EXERCISE GOAL » In the entries below, find the lines that contain the word "screenshot" and copy them.

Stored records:
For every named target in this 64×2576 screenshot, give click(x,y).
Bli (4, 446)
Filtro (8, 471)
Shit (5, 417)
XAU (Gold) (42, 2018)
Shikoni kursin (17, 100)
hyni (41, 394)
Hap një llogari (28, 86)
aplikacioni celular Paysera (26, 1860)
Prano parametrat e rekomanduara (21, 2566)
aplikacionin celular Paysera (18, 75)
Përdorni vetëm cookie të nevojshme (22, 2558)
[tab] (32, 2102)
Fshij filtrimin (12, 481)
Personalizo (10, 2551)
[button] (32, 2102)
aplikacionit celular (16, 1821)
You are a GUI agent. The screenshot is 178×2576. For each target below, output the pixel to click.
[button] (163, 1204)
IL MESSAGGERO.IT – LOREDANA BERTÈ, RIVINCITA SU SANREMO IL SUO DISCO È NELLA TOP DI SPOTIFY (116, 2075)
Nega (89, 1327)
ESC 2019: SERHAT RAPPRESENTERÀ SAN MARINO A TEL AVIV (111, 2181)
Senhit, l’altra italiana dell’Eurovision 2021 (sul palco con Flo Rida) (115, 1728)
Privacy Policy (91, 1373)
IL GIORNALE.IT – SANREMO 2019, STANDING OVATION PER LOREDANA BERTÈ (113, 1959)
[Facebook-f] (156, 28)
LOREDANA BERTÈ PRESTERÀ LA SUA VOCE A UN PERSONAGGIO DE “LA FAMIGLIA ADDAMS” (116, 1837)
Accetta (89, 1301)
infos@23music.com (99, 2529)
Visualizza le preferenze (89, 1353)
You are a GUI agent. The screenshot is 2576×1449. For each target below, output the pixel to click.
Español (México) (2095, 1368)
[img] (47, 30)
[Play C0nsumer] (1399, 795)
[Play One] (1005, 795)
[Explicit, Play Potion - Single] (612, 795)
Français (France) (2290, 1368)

RESPONSE FOR THIS EXERCISE »
For every named target in this 64×2576 screenshot, give click(x,y).
You are a GUI agent. The screenshot is 178×2576. For each target below, output the pixel to click.
You are a GUI agent. The screenshot is 2576×1449. For each target below, output the pixel to click.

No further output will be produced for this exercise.